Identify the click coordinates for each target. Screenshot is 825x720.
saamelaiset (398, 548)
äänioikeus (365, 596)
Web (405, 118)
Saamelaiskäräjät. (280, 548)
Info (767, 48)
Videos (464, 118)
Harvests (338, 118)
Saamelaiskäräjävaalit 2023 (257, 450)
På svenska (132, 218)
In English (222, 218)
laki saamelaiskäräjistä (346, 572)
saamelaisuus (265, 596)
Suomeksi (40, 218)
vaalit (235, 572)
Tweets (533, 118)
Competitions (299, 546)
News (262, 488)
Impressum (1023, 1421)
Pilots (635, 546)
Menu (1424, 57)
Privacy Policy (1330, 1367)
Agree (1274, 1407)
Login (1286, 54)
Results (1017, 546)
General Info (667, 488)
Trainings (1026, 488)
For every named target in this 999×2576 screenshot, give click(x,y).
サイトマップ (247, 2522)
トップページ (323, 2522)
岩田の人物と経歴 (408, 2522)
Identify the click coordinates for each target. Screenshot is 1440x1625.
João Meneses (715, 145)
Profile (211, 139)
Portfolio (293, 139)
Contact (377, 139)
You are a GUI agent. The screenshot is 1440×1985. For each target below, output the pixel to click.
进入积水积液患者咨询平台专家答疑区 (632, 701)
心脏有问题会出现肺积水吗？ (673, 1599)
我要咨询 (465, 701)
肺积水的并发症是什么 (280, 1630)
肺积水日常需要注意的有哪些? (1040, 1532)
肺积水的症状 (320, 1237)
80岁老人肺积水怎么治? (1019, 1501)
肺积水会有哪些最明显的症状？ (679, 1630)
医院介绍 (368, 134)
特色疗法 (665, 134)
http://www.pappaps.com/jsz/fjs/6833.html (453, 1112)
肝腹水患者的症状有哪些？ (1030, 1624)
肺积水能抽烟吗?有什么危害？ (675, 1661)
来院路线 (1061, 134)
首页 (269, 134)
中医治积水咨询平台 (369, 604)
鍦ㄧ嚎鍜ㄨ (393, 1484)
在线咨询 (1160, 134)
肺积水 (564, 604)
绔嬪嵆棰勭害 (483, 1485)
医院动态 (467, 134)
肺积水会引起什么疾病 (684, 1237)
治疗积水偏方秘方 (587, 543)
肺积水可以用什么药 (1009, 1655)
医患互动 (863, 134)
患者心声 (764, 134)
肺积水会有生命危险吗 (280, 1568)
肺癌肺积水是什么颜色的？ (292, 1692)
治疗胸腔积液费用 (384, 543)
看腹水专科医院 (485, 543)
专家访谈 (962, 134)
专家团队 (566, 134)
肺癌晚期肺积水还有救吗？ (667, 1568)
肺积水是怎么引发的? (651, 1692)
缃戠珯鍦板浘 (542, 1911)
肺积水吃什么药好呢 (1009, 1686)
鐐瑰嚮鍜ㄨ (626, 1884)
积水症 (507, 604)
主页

* * * *

- What you have to do -
Return everything from the line containing "トップページ (323, 2522)" down to the line containing "进入积水积液患者咨询平台专家答疑区 (632, 701)", both of those lines included, copying each line unchanged.

- Expected output -
トップページ (323, 2522)
岩田の人物と経歴 (408, 2522)
Identify the click coordinates for each target. Screenshot is 1440x1625.
João Meneses (715, 145)
Profile (211, 139)
Portfolio (293, 139)
Contact (377, 139)
You are a GUI agent. The screenshot is 1440×1985. For each target below, output the pixel to click.
进入积水积液患者咨询平台专家答疑区 (632, 701)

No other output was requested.